### Aim of the exercise
Where the line containing "718x582 pixels." appears, start copying; continue through the last line below and copy nothing else.

───── Dataset records

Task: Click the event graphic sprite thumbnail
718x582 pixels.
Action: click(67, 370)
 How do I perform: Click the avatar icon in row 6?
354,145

──────────

### Answer to this exercise
718x582 pixels.
Action: click(67, 370)
 How do I perform: Click the avatar icon in row 6?
354,145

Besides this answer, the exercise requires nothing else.